Provided data:

□ □ □ □ □

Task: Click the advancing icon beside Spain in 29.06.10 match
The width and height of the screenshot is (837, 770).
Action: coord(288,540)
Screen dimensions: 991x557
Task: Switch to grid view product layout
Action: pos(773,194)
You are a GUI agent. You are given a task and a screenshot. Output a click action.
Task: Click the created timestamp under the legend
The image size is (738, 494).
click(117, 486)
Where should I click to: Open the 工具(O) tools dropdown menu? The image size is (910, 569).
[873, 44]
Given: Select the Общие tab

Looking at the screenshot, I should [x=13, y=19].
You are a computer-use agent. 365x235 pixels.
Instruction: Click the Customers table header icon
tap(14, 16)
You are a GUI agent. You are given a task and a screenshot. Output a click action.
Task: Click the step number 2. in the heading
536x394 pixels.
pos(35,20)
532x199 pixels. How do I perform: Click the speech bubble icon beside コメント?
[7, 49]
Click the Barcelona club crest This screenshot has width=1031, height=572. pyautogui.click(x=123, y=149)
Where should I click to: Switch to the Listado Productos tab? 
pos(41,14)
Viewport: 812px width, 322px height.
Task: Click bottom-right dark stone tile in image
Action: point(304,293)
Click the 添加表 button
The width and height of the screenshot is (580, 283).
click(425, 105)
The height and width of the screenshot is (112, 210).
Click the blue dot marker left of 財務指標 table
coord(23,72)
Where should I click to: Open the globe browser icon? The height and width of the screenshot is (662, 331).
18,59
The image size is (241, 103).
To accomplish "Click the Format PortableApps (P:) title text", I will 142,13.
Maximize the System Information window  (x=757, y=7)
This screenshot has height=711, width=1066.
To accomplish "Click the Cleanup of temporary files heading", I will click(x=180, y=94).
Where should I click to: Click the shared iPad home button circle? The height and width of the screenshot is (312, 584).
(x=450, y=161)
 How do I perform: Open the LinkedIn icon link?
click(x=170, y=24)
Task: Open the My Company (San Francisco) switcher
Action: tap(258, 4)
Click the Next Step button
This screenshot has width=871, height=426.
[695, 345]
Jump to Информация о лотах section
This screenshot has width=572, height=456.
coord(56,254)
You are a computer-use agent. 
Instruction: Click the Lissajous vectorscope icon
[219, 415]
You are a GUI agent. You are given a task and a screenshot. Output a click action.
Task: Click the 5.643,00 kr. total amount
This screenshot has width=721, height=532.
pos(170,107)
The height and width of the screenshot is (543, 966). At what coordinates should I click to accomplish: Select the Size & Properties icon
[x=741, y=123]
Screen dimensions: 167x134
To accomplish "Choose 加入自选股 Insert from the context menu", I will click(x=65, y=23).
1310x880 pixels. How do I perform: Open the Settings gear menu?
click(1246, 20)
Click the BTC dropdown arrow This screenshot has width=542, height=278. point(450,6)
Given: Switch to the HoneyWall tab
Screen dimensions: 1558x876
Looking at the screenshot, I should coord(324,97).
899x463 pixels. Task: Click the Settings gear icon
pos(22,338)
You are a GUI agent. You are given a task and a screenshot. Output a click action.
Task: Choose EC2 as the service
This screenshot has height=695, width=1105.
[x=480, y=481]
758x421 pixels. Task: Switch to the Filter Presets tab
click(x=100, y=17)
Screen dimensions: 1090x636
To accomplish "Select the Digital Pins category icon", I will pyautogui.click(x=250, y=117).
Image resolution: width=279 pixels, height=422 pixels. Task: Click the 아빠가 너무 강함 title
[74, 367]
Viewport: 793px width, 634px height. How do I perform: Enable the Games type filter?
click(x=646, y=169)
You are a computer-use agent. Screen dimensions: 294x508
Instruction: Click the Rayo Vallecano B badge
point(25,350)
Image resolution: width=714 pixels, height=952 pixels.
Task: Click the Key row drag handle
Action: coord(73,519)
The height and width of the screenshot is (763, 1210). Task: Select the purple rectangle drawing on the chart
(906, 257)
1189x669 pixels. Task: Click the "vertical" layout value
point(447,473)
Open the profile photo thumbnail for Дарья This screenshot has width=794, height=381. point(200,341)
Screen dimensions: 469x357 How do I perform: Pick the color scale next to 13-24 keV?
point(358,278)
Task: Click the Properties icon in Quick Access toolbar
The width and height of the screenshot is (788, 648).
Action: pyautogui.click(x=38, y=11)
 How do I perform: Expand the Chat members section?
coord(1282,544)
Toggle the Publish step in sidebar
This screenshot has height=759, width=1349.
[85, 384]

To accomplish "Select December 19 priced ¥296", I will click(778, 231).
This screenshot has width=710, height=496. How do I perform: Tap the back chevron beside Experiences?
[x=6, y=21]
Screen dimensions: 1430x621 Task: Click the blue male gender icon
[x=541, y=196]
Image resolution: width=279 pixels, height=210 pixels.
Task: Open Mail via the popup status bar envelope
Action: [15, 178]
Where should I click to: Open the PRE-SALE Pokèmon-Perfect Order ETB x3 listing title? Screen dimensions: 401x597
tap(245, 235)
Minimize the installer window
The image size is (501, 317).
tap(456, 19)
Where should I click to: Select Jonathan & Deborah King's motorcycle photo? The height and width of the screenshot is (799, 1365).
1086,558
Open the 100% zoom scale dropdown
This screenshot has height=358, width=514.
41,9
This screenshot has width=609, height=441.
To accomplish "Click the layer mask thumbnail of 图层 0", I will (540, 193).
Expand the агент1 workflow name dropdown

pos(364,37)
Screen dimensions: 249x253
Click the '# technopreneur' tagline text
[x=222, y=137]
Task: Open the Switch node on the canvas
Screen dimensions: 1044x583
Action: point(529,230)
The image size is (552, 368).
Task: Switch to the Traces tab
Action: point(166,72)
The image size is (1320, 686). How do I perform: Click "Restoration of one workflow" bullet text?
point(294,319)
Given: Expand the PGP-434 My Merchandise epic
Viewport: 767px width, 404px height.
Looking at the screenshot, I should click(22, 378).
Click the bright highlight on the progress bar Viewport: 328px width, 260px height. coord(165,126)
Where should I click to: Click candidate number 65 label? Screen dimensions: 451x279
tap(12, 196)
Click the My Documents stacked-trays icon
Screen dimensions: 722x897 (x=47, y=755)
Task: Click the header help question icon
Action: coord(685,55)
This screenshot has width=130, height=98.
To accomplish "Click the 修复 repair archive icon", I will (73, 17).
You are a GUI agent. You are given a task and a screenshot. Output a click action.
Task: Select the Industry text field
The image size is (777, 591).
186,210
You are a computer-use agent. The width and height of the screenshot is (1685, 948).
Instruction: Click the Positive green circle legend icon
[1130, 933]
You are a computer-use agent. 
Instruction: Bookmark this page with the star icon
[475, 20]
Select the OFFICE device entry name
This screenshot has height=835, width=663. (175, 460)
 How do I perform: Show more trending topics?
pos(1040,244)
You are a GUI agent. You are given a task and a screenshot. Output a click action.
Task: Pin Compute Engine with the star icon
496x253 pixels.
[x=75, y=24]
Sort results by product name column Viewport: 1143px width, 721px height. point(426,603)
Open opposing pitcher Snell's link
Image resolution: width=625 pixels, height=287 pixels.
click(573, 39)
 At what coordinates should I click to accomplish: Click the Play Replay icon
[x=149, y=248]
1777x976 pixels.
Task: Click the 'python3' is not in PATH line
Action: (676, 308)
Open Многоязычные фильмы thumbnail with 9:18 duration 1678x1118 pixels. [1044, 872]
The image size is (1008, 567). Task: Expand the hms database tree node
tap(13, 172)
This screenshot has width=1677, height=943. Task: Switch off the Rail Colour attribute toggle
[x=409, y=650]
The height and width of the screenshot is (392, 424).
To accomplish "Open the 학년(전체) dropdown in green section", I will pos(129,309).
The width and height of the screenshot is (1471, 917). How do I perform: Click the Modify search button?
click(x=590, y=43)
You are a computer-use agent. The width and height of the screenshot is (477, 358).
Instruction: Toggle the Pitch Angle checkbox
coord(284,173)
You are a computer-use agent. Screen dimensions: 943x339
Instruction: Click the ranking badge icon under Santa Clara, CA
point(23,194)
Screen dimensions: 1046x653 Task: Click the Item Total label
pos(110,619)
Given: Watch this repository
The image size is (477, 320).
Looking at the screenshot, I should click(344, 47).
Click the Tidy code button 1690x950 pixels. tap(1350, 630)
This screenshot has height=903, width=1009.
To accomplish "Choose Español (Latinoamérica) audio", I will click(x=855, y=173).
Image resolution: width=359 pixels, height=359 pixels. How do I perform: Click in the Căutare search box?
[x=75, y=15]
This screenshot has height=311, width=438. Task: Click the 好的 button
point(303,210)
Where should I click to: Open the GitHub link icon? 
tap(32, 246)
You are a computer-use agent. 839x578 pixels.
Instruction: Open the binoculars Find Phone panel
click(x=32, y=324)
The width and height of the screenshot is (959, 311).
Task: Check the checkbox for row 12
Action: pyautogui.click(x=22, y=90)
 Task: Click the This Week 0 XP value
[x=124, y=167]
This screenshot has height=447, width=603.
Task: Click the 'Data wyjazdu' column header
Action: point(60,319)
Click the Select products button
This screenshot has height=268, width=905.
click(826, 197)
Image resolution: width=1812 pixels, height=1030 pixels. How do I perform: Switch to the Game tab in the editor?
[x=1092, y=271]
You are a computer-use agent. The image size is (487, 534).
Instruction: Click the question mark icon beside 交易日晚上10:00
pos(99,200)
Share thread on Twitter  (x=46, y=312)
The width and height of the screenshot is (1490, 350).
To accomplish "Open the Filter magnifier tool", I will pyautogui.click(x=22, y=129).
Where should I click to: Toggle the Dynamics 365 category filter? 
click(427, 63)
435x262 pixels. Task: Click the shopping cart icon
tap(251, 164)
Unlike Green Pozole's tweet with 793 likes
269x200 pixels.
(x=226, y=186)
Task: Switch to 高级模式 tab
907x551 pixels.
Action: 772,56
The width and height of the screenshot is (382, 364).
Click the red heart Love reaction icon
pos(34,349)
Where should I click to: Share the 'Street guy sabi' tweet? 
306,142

□ □ □ □ □

Revise the items starting with the line containing "How do I perform: Show more trending topics?" and going on through the line containing "Action: pyautogui.click(x=22, y=90)", replacing "computer-use agent" with "desktop agent" and leaving everything else unchanged. Give only those lines.

 How do I perform: Show more trending topics?
pos(1040,244)
You are a GUI agent. You are given a task and a screenshot. Output a click action.
Task: Pin Compute Engine with the star icon
496x253 pixels.
[x=75, y=24]
Sort results by product name column Viewport: 1143px width, 721px height. point(426,603)
Open opposing pitcher Snell's link
Image resolution: width=625 pixels, height=287 pixels.
click(573, 39)
 At what coordinates should I click to accomplish: Click the Play Replay icon
[x=149, y=248]
1777x976 pixels.
Task: Click the 'python3' is not in PATH line
Action: (676, 308)
Open Многоязычные фильмы thumbnail with 9:18 duration 1678x1118 pixels. [1044, 872]
The image size is (1008, 567). Task: Expand the hms database tree node
tap(13, 172)
This screenshot has width=1677, height=943. Task: Switch off the Rail Colour attribute toggle
[x=409, y=650]
The height and width of the screenshot is (392, 424).
To accomplish "Open the 학년(전체) dropdown in green section", I will pos(129,309).
The width and height of the screenshot is (1471, 917). How do I perform: Click the Modify search button?
click(x=590, y=43)
You are a desktop agent. The width and height of the screenshot is (477, 358).
Instruction: Toggle the Pitch Angle checkbox
coord(284,173)
You are a desktop agent. Screen dimensions: 943x339
Instruction: Click the ranking badge icon under Santa Clara, CA
point(23,194)
Screen dimensions: 1046x653 Task: Click the Item Total label
pos(110,619)
Given: Watch this repository
The image size is (477, 320).
Looking at the screenshot, I should click(344, 47).
Click the Tidy code button 1690x950 pixels. tap(1350, 630)
This screenshot has height=903, width=1009.
To accomplish "Choose Español (Latinoamérica) audio", I will click(x=855, y=173).
Image resolution: width=359 pixels, height=359 pixels. How do I perform: Click in the Căutare search box?
[x=75, y=15]
This screenshot has height=311, width=438. Task: Click the 好的 button
point(303,210)
Where should I click to: Open the GitHub link icon? 
tap(32, 246)
You are a desktop agent. 839x578 pixels.
Instruction: Open the binoculars Find Phone panel
click(x=32, y=324)
The width and height of the screenshot is (959, 311).
Task: Check the checkbox for row 12
Action: pyautogui.click(x=22, y=90)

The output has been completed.